## Data for processing
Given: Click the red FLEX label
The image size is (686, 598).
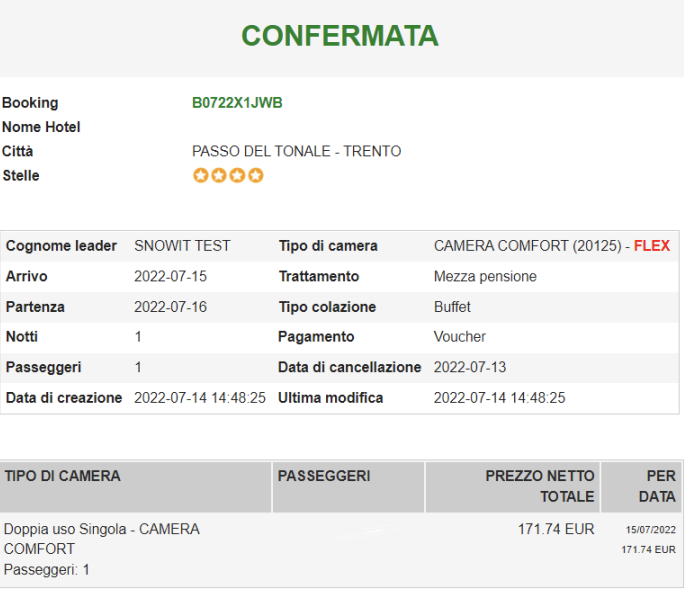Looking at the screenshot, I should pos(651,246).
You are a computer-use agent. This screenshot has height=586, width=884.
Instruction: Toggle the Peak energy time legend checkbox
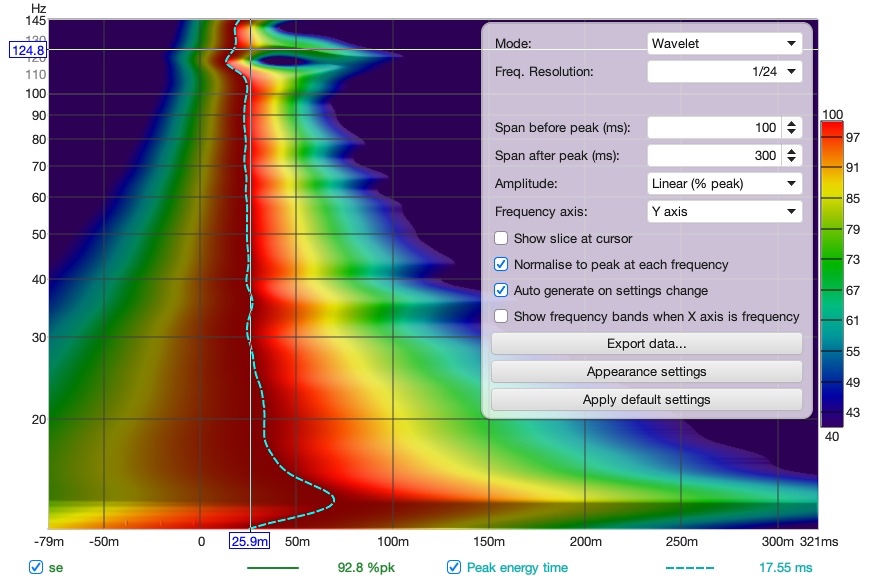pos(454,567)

--

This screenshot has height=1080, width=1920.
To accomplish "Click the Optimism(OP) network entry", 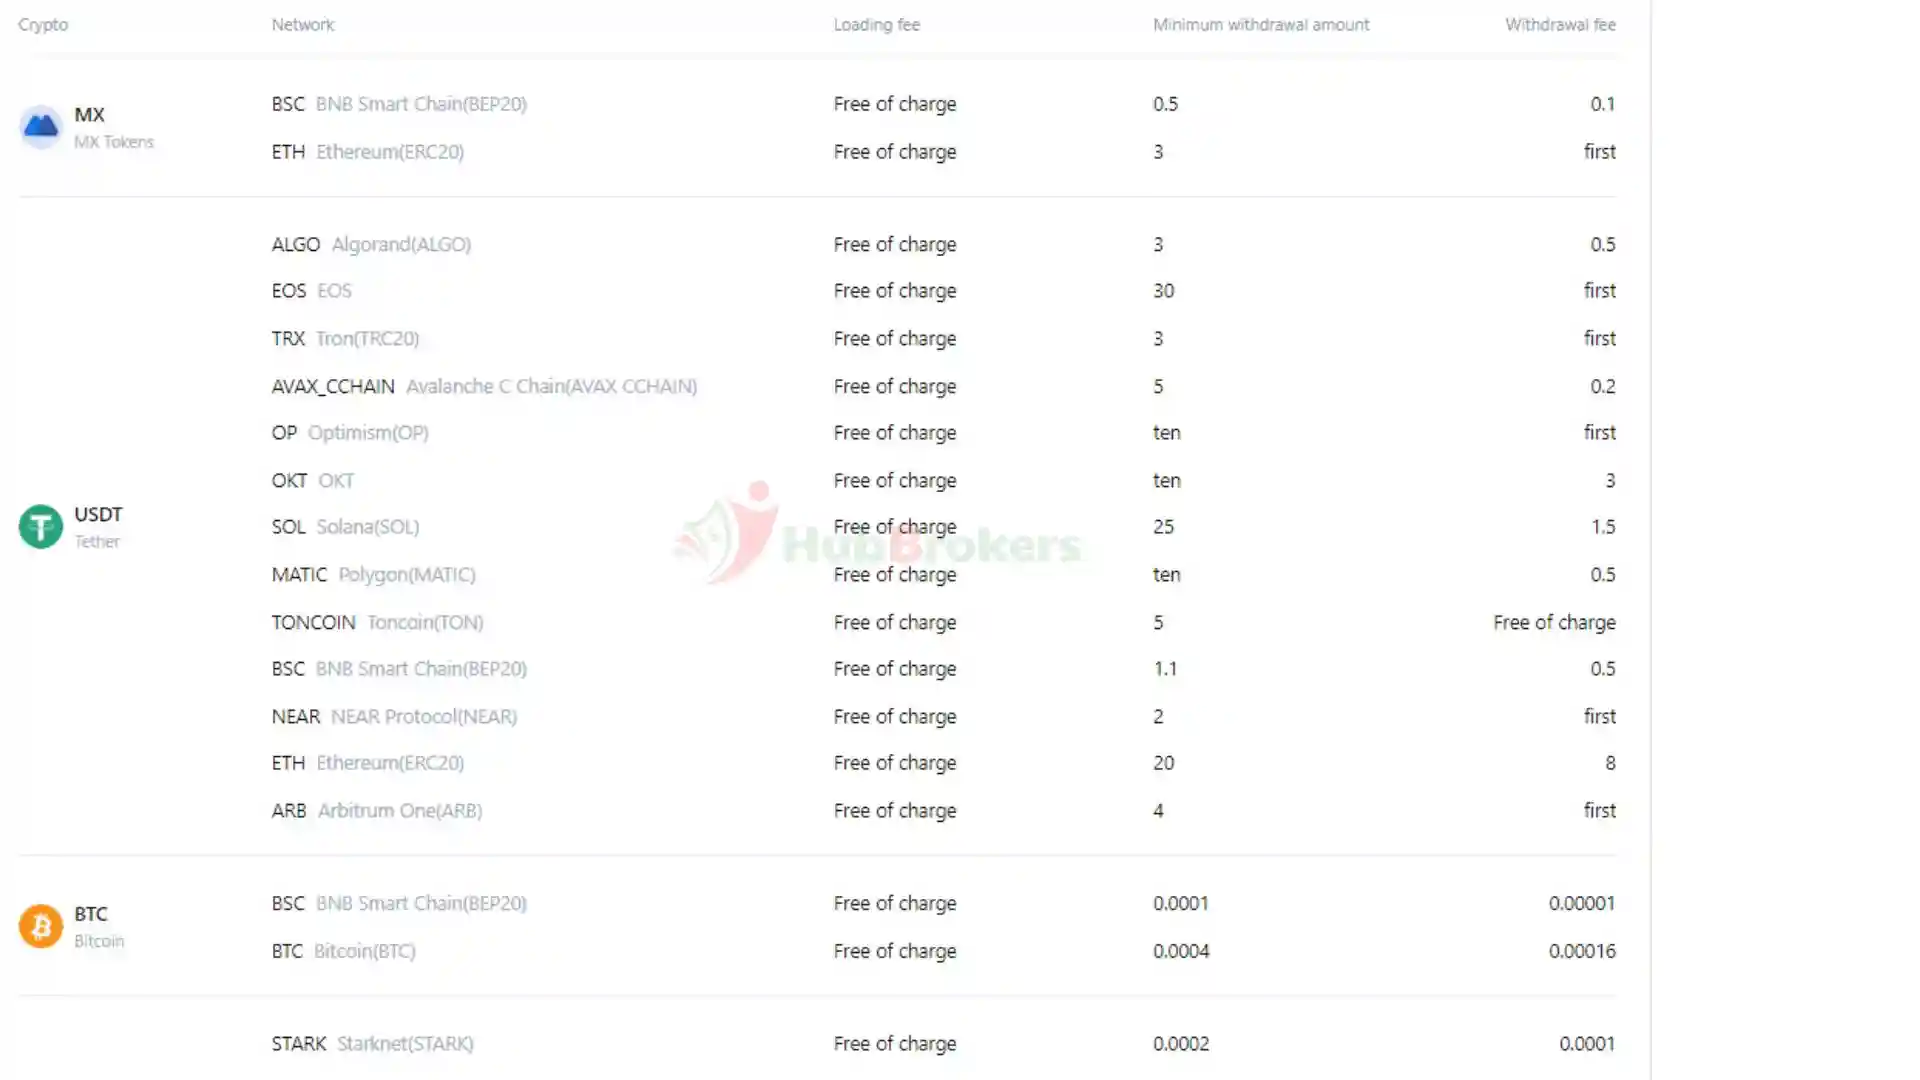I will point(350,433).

## Activity
Scan the material above for lines that contain the string "width", and copy each such line.

## Reply to the task
You are a computer-use agent. This screenshot has height=586, width=884.
This screenshot has height=1080, width=1920.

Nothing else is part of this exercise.